Continued Positive Marks for Government Anti-Terror Efforts
But Many Say U.S. Has Been Lucky in Avoiding Attack
The federal government continues to get positive marks for efforts to reduce the threat of terrorism, but many Americans say luck is a big reason why the United States has not suffered a major attack at home since Sept. 11, 2001.
About seven-in-ten (69%) say the government is doing very (15%) or fairly well (54%) in reducing the threat of terrorism, numbers that have changed only slightly since January. Still, 30% say the ability of terrorists to attack the U.S. is now greater than it was on 9/11, while 41% think it is about the same. Just a quarter (25%) say the ability of terrorists to attack is less now than it was in 2001. These numbers also are little changed since the start of the year.
The latest national survey by the Pew Research Center for the People & the Press, conducted Oct. 13-18 among 2,251 adults, finds that the public continues to be divided over why there has not been another terrorist attack since 2001; 43% say it is mostly because America has been lucky while nearly as many (37%) say it is mostly because the government is doing a good job protecting the country. Another 13% say America is a difficult target for terrorists. These numbers have shown little change in recent years.
Currently, nearly half (47%) say the government’s anti-terrorism policies have not gone far enough to protect the country, while about a third (32%) say those policies have gone too far in restricting civil liberties.
Since January there has been a decline in the percentage saying the government’s anti-terrorism policies have not gone far enough in protecting the country. At that time, shortly after the failed Christmas Day attack on an airliner, 58% said the government had not gone far enough in protecting the country, more than double the percentage saying it had gone too far in restricting civil liberties (27%). Just two months earlier, in November 2009, 40% said the government had not gone far enough in national security, while nearly as many (36%) said it gone too far in restricting civil liberties.
Partisan Shift in Anti-Terror Ratings
Democrats are now more likely than Republicans to say the government is doing very or fairly well in reducing the threat of terrorism. Fully 84% of Democrats give the government positive ratings compared with 64% of Republicans.

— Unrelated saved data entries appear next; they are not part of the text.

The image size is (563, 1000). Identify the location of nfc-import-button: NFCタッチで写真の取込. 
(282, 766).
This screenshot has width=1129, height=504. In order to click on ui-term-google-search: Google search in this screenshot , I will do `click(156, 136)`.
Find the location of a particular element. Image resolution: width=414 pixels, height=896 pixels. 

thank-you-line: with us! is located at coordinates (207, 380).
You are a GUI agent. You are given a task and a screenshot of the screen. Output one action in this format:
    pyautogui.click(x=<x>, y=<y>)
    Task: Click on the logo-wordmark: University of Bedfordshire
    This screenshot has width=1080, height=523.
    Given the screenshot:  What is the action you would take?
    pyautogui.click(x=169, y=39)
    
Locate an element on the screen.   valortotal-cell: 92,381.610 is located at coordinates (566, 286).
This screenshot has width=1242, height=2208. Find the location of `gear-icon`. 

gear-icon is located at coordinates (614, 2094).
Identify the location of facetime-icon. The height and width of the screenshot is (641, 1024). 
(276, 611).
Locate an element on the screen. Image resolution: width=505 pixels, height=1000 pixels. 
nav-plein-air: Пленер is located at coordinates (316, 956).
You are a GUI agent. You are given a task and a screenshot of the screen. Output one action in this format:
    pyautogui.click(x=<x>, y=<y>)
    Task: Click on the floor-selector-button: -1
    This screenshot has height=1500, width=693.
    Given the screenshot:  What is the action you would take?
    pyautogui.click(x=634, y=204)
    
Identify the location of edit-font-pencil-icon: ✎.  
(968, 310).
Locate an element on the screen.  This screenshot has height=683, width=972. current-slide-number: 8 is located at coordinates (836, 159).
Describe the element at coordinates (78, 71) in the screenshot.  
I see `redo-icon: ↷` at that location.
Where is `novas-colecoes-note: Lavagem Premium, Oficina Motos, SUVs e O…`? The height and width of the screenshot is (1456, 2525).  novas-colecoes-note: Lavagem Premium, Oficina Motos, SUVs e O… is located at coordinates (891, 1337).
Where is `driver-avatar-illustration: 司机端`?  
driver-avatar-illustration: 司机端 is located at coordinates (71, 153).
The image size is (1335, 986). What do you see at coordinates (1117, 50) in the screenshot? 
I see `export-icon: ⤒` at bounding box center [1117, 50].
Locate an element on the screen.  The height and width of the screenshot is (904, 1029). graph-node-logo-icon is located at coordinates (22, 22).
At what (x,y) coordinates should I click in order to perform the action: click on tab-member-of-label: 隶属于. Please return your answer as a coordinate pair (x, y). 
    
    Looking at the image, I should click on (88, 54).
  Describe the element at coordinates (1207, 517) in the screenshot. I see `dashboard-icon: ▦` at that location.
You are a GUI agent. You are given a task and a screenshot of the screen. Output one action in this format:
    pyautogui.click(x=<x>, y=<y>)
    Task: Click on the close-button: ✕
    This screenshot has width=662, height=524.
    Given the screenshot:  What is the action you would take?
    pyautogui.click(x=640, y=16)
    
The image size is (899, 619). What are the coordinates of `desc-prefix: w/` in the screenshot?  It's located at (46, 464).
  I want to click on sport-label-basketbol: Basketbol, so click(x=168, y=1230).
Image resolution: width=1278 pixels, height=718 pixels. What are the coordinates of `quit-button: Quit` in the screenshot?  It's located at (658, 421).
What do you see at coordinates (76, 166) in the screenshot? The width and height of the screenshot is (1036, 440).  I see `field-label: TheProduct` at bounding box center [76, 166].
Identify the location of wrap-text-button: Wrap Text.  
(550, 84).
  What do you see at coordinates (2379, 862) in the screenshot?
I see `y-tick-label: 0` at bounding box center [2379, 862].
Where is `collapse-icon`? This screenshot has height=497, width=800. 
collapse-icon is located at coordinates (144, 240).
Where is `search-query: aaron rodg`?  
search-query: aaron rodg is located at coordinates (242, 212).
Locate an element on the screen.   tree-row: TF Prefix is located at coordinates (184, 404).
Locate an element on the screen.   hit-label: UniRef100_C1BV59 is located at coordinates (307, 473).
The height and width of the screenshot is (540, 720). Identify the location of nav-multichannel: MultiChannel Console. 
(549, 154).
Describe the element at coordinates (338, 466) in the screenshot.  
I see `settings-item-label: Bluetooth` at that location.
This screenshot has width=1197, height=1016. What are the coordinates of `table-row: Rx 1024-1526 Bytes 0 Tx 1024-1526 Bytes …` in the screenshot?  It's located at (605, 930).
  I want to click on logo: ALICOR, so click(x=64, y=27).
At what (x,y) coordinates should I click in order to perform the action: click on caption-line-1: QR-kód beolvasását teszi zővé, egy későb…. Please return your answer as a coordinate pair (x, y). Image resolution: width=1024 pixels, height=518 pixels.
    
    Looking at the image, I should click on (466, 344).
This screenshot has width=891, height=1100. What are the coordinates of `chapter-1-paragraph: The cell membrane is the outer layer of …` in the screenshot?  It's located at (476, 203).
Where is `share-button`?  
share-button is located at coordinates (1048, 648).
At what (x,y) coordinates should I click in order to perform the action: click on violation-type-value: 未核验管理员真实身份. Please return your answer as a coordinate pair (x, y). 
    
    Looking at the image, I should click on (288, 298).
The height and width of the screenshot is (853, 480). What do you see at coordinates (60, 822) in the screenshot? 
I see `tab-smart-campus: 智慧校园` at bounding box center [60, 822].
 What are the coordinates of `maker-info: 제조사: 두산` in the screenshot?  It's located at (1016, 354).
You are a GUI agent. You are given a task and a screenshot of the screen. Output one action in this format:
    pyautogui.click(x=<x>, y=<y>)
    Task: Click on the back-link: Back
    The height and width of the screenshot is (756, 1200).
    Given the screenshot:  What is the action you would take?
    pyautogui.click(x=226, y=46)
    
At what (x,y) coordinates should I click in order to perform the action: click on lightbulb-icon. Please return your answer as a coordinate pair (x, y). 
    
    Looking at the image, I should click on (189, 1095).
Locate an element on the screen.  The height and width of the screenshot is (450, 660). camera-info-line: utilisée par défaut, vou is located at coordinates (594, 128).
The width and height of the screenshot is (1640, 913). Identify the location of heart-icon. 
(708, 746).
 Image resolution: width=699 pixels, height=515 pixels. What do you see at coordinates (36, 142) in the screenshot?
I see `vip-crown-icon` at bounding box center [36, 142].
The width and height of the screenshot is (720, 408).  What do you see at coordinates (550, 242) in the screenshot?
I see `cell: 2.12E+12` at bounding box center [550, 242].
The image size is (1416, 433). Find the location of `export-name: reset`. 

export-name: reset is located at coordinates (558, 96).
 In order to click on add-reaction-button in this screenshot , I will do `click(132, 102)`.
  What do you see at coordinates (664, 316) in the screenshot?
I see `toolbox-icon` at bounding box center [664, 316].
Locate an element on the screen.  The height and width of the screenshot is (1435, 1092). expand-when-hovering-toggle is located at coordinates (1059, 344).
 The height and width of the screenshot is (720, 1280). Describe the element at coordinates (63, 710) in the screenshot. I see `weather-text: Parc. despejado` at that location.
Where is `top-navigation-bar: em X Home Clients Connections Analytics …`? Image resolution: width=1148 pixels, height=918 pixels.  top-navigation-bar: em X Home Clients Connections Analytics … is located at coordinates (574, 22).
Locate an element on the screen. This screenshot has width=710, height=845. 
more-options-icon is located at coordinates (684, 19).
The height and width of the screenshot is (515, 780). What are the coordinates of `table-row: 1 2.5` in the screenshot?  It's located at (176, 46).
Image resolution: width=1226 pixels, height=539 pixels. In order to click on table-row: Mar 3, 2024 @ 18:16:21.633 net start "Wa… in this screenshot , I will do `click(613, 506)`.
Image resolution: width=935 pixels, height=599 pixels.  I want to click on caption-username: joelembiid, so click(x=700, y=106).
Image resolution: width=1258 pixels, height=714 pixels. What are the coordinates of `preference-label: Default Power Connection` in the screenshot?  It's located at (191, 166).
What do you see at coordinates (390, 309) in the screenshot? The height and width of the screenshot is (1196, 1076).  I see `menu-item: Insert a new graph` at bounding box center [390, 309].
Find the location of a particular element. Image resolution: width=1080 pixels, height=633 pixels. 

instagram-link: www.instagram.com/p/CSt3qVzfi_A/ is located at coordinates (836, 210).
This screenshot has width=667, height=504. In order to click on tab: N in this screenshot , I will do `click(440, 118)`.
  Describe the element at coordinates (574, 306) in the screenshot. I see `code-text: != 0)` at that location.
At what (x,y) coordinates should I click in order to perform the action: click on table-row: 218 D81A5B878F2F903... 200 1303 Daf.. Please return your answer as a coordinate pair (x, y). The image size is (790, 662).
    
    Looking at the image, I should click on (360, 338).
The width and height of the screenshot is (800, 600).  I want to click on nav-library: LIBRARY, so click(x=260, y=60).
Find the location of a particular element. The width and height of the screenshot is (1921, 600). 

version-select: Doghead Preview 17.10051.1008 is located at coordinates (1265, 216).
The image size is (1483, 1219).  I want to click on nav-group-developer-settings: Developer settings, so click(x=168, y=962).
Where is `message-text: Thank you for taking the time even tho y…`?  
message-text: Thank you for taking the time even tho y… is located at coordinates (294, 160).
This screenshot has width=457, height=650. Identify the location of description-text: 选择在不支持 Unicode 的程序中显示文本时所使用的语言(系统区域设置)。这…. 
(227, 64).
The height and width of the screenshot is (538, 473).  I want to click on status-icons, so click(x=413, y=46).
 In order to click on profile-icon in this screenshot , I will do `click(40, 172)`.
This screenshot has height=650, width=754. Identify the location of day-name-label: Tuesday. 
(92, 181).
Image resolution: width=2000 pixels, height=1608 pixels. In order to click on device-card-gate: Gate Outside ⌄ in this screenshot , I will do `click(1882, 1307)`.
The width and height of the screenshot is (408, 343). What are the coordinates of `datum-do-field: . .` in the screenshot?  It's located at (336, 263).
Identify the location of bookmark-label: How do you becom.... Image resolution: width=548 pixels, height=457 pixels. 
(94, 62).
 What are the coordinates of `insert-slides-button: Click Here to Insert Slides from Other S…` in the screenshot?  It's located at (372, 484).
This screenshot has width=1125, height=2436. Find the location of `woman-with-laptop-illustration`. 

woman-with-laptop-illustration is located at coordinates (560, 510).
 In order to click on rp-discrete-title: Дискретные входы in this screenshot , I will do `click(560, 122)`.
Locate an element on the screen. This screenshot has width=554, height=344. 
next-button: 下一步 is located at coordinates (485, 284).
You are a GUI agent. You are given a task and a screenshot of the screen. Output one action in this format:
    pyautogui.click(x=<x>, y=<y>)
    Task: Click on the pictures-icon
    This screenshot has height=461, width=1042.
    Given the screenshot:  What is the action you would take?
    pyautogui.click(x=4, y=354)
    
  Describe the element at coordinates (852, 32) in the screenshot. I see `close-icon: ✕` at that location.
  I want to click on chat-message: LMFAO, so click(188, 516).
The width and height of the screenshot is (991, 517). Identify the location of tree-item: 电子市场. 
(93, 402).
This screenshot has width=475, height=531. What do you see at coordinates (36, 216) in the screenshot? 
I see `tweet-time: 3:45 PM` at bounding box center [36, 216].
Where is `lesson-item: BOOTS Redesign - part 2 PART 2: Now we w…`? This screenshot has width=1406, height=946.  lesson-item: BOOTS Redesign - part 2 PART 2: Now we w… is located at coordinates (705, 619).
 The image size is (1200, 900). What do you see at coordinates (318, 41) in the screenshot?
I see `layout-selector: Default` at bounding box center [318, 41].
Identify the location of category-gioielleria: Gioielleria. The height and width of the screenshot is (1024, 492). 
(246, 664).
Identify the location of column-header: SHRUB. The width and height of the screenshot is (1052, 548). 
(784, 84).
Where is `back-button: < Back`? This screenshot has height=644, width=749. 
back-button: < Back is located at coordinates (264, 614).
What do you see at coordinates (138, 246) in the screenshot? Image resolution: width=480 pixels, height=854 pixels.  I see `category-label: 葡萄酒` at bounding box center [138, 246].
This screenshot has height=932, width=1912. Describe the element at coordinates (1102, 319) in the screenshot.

During the Bush administration, the partisan gap was reversed. In February 2008, 84% of Republicans and 57% of Democrats expressed positive views of the government’s anti-terror efforts; the partisan differences were even larger (46 points) in January 2007.
Independents’ views of the government’s performance in reducing the threat of terrorism have shown less change since the Bush administration. Currently, 62% say the government is doing very or fairly well, compared with 70% last November and 64% in February 2008.
There also have been partisan shifts in other attitudes and perceptions related to terrorism. Currently, 50% of Republicans mostly credit luck, rather than effective government policies (37% of Republicans), for why there has not been another attack since 2001. Among Democrats, 44% say it is mostly because of government policies while about as many (35%) say it is because the country has been lucky so far.
In August 2006, a majority of Republicans (58%) said the United States had not suffered another terror attack mostly because of government policies, while 54% of Democrats said this was mostly because of luck. Again, independents views have changed less with the change of administrations – currently 44% say the absence of attacks since 2001 is mostly because of luck while 31% mostly credit government policies. In 2006, 40% said it was mostly because the country has been lucky and 33% said it was mostly because of government policies.